In addition to compute instances, Amazon also provides various other compute resources on their cloud platform, e.g., storage (file and block), message queues, batch data processing, and others. Following Amazon’s lead, various companies, including Google, IBM, and Microsoft, are also exposing frameworks, services, platforms, and applications to a world-wide audience from within a Web browser and with simple Web APIs. Cloud computing is no less than a democratization of compute resources. With cloud computing, vast compute resources no longer require huge and long-term investments but instead can be had and consumed, as Amazon chairman Jeff Bezos, like to say, “by the drink”.

Whether cloud computing will fulfill the high-expectations that many are advocating is still to be determined.
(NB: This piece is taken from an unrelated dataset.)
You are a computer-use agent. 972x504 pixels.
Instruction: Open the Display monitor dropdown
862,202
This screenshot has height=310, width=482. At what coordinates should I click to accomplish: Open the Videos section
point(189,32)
Various challenges remain and, in our opinion, we are reaching the peak of the typical hype curve that new technologies follow. However, regardless of whether cloud computing will be a bust or continue to be the hit that it has certainly been so far, there is one undeniable truth that some seem to ignore... The current success of cloud computing and, we believe, its future successes, are heavily tied to how easy the cloud and cloud applications are to program as well as to maintain and to scale. And this is precisely why OOPSLA matters to cloud computing advocates, users, and providers and vice-versa.
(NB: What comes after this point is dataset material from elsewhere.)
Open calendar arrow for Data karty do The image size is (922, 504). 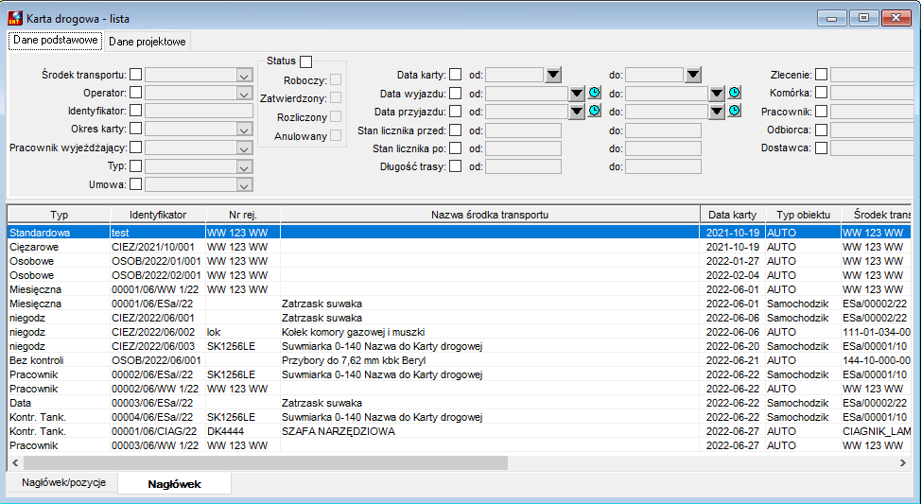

As we mentioned, with the cloud, computing resources are cheap and widely available. In a matter of minutes, one can provision 100s of server instances on the Amazon EC2 cloud along with terabytes of storage and more aggregate MIPS than what is available on most recent mini-computers. All of this for around $10 an hour. While most anyone could afford such computing capacity at these price points, what is hard for most is to take advantage of that cheap capacity. The problem is no longer one of provisioning the resources, but rather one of taking advantage of these resources and of efficiently doing so.
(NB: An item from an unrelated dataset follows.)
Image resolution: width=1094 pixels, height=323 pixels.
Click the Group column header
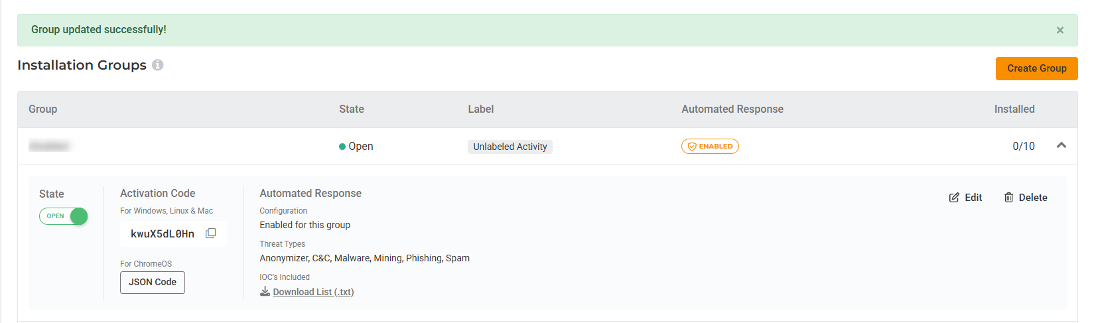(x=42, y=109)
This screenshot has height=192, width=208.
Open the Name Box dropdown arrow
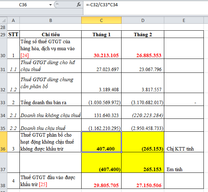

We are at the beginning of a new evolution of programming. One that is taking place with this move to cloud computing. For lack of a better moniker, we call it cloud programming. It is about being able to scale programs to take advantages of these on-demand cloud compute resources. Programming distributed nodes of computation has always been one of the classic ongoing problems of computer science. The cloud, it seems, has thrusted this problem and associated corollary issues to the forefront...

While cloud programming has some resemblance to old-style distributed programming or super computing or multicore programming, it is a different problem due to the changes in the core assumptions and constraints. On the cloud, most compute resources are essentially server instances with virtual compute capacities or virtualized services. The network is the Internet and assumptions about co-locations, latency, and errors cannot be made. The same concerns one has with real servers in your data centers also still persist. That is, securing, upgrading, automating, and managing these virtual instances are still very much part of the programming that one must do to reap the benefits of new cloud infrastructures. Scripting languages, e.g., Ruby, Python, and Groovy, are already taking center stage to solve some of these issues.

Additionally, now that storage can shrink and grow on demand and for very low costs, while keeping reasonably good qualities of service, the other issue is how to manipulate the vast amount of data that one can now store. Google had a similar concern years ago as it improved its search engine while managing expenses in growing its data centers to match the unprecedented growth of the Web. Google engineers and scientists cleverly figured out how to parallelize data computation over large clusters of cheap and replaceable compute nodes. The MapReduce programming model is specifically designed to help engineer algorithms that can scale and run on the resulting big data that one now accumulates...

Programming for massive scale is the key challenge. We firmly believe that new styles of programming, new programming frameworks, and new programming languages may be one of the key sources of innovations for the cloud. Imagine when cloud frameworks and cloud programming environments provide, in near real time: the cost, the energy impact, and the automation facilities that a cloud computing infrastructure enables. Plus now imagine being able to program these multiple cloud nodes either in batch or in real-time, while satisfying best practices of Web security and privacy. The combined results would be the nirvana of Web programming. Scaling automatically your compute resources in a cost-efficient and environmentally friendly fashion while managing the resulting deluge of data and potential influx of users...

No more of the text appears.